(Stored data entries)
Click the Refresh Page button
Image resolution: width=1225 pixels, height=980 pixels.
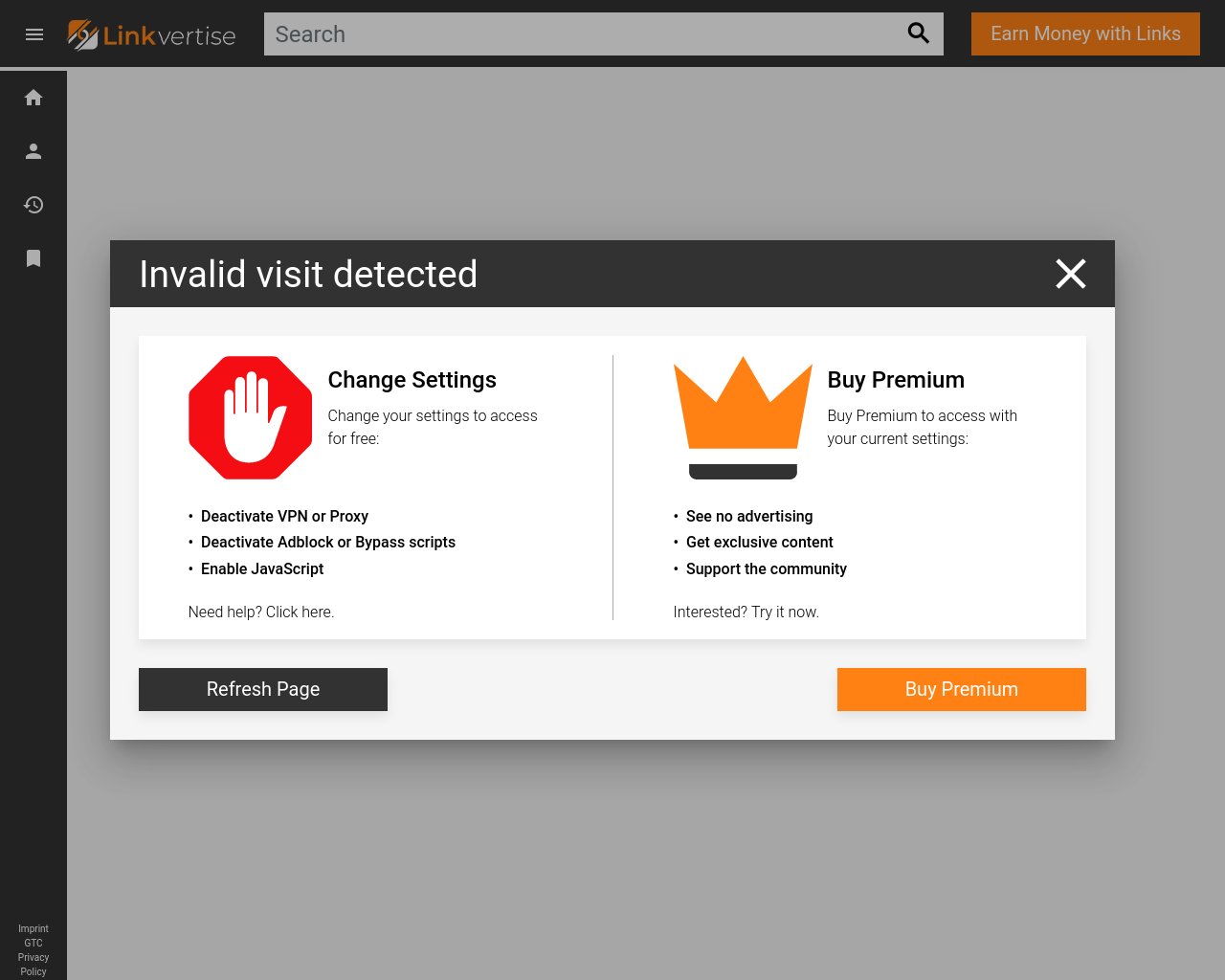coord(263,689)
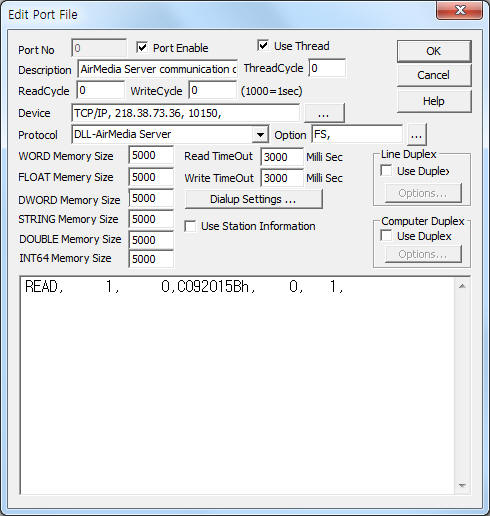Enable Use Station Information checkbox
Screen dimensions: 490x516
tap(190, 226)
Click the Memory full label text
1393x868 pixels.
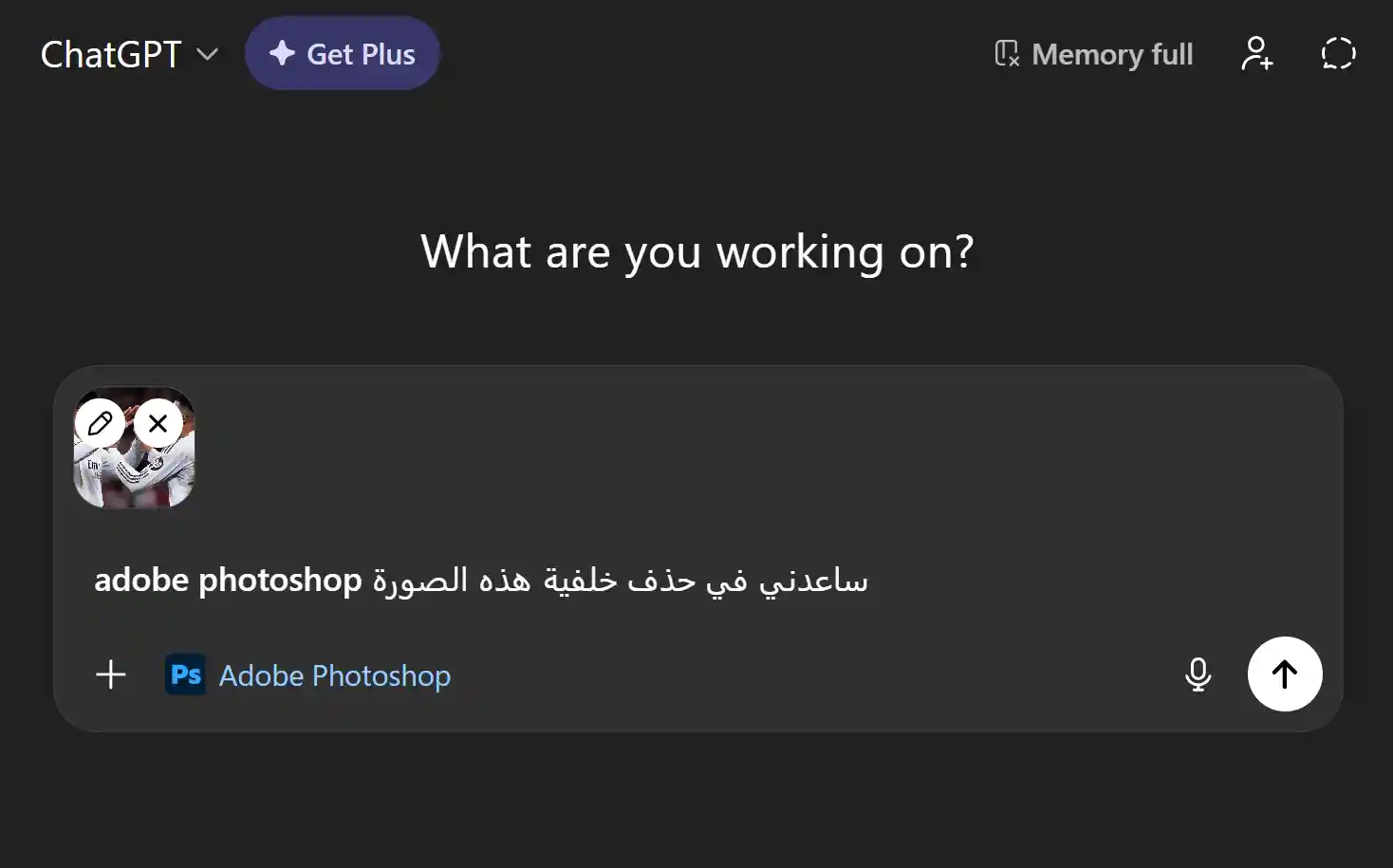pos(1112,54)
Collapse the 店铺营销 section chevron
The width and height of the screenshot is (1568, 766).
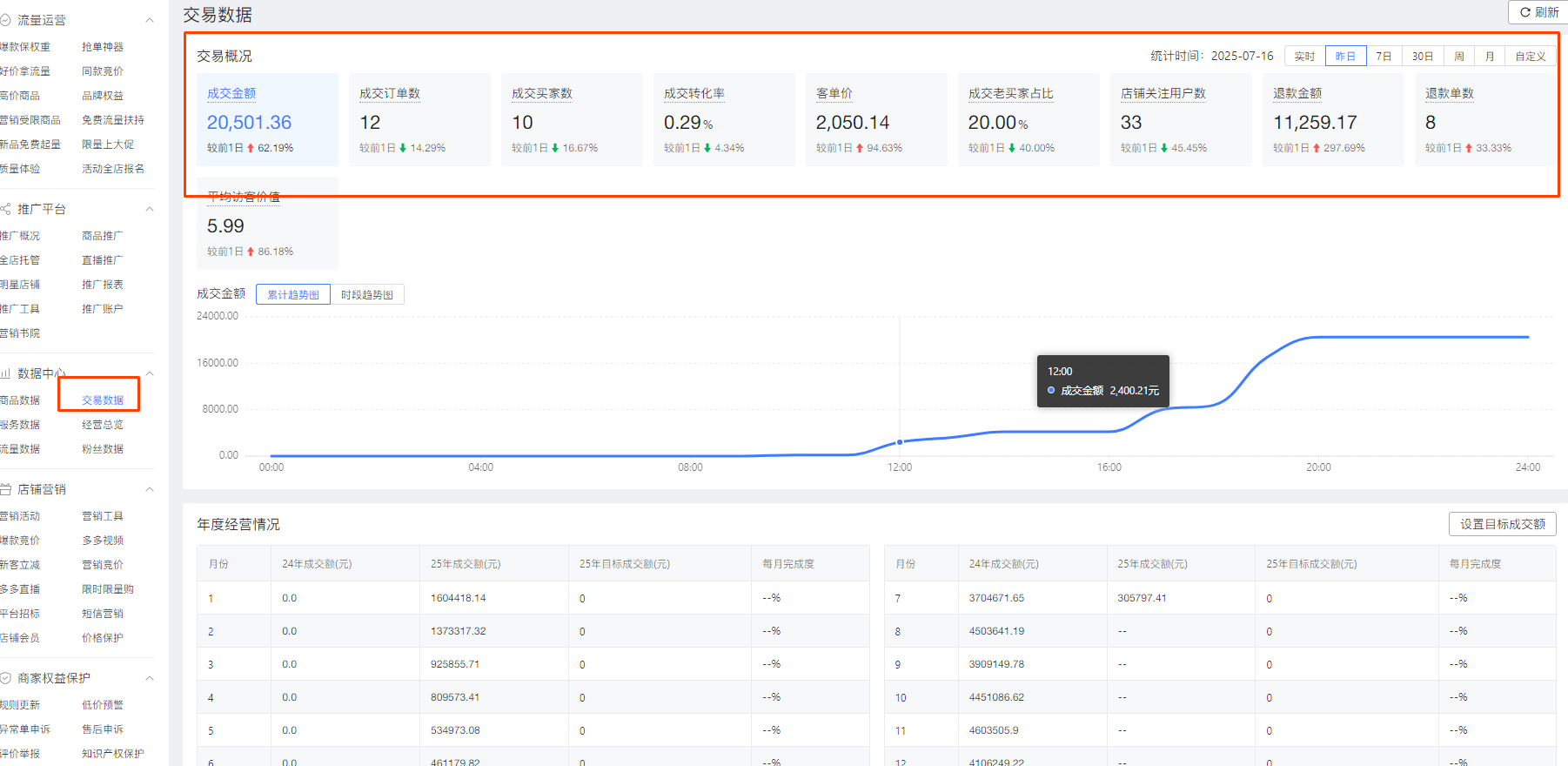point(150,489)
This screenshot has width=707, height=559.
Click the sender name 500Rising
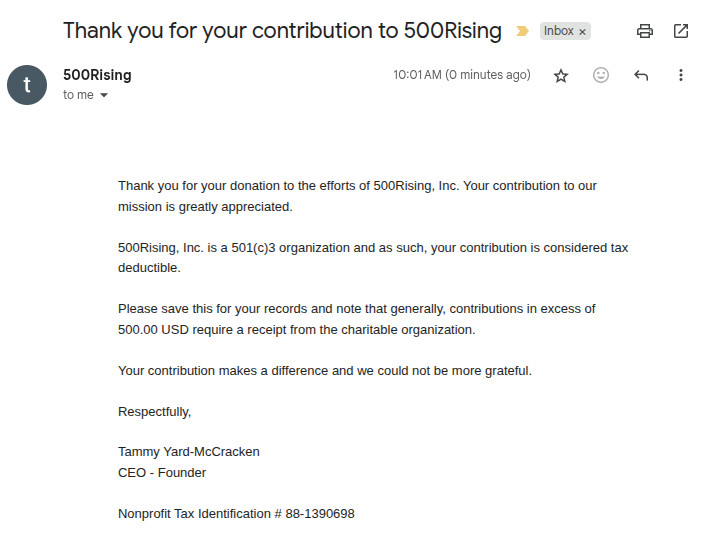97,75
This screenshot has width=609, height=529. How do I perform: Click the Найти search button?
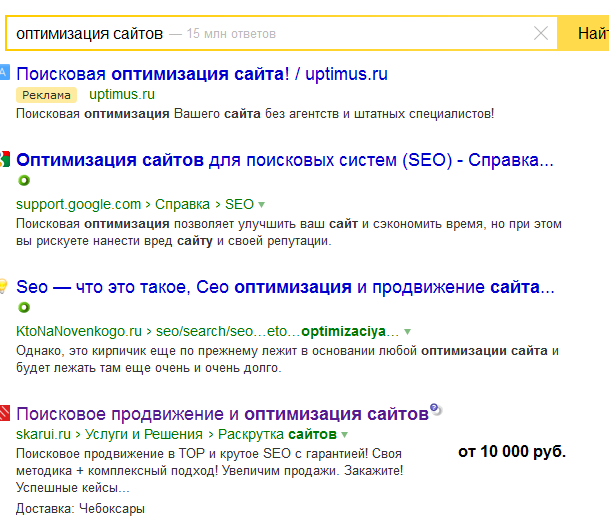[x=590, y=33]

## WHAT IS NEEDED
Please repeat the entries above exactly, leaving out any pictures.

## TASK RESPONSE
Click the Refresh Page button
Image resolution: width=1225 pixels, height=980 pixels.
coord(263,689)
Enable Use Station Information checkbox
Screen dimensions: 490x516
tap(190, 226)
Click the Memory full label text
1393x868 pixels.
pos(1112,54)
Collapse the 店铺营销 section chevron
The width and height of the screenshot is (1568, 766).
point(150,489)
This screenshot has width=707, height=559.
Click the sender name 500Rising
97,75
This screenshot has width=609, height=529. How do I perform: Click the Найти search button?
[x=590, y=33]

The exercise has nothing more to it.